Alaettin Aksoy’un bu eserinde, 1980’li yıllarda yaşayan burjuvazi kesimine mizahî bir eleştiriyle yaklaşarak sınıf farkının oluşturduğu bunalım izlerini ele aldığı görülebilir. Ortada tahterevalliyi andıran ahşapların üzerindeki figürlerin sağa ve sola

dağılmış olmaları, bir denge kurulmaya çalışılsa da bunun başarılamadığını gösterebilir. İzleyiciye göre sağ tarafta yer alan, şehveti ve gücü temsil eden üç tane figür ağır basmaktadır. Sanatçı, bu figürlerin üzerlerinde kullanılan beyaz örtü ve yeşil yapraklarla ise yaşanmakta olan bunalımın üzerinin kapatılmaya çalışılması çabasının başarılı olmadığını iletebilir. Sol tarafta yer alan figür ve keçinin dillerinin dışarıda olması, yaşanan olayların farkında olmalarına ve durumu alaya aldıklarına işaret etmektedir. Yukarıda asılı ahşap, doğru dengenin bu olduğunu; tüm figürlerin çıplak olarak tasvir edilmesi ise özünde tüm bireylerin eşit olduğunu belirtmektedir. Alaettin Aksoy'un 80’li yıllardaki sosyal denge bunalımına değinerek meydana getirdiği bu eser, biçimsel ve dışavurumcu üslubunu kullanmıştır.

Görsel-75: Alaettin Aksoy, “Figüratif Kompozisyon”, 54x65 cm, 1998, TÜYB, (“Sanal”, 2019).

Alaettin Aksoy’un bunalım izi görülen diğer bir resmide görsel-75’de, “Figüratif Kompozisyon”dur. Resminde ön kompozisyonda, ayakta duran bir figür ve izleyiciye göre sağda oturur vaziyette üç figür bulunmaktadır. En arkada kırmızı tepecikler olarak adlandırabileceğimiz yatmış pozisyonda nü kadın figürü, bu figürün üzerinde havada aslı duran ağaç yer almaktadır.
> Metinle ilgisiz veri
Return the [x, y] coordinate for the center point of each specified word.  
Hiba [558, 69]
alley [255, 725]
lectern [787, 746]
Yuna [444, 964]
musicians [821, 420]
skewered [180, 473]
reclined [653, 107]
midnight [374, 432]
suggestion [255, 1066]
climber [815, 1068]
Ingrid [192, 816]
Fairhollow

Resmin arka bölümünde kırmızı ton

değerlerini kullanan sanatçı, sıcak ton değerine ağırlık verdiği dikkat çekmektedir. “Her canlının tadacağı ölüm duygusunun”, konu olarak seçildiğini fark etmekteyiz. Sanatçı kendine has olan figürlerin yerleştirmesinde ve seçmiş olduğu renklerde bir Türk inanışı olan ölü gömme ve ağıt ritüelini resmederken, olayın geride kalanların bu süreçteki tavırlarına yansımasını aktarmıştır. Yerde oturan figürlerin siyah giysiler içinde olması, ölen kişinin arkasından yas tutulduğunu; ayakta duran figürün sadece yüzü ve elindeki kitabın görünmesi dinȋ töreni gerçekleştiren kişi olduğunu anlatmaktadır. En arkada nü olarak tasvir edilen kadın figürün üzerindeki yeşil ağaç hem saflık göstergesi; hem de öldükten sonra tekrardan dirilişin, yeniden hayat buluşun göstergesidir. Ölümü hatırlatan kırmızı renkle, yaşamı temsil eden yeşil rengin bir arada kullanılması; iki zıt duygunun aynı anda yaşanmasına neden olmaktadır. Bu da izleyicide “bunalım duygusunu” vermektedir. Sanatçı diğer bir deyişle günümüz toplumunda, aynı anda yaşanan iki zıt duygunun sömürülmesi ya da kolay tüketilmesinin kişilerde bunalıma neden olduğunu iletir. Alaettin Aksoy dışavurumcu üslubunu kullanarak resmi gerçekleştirmiştir.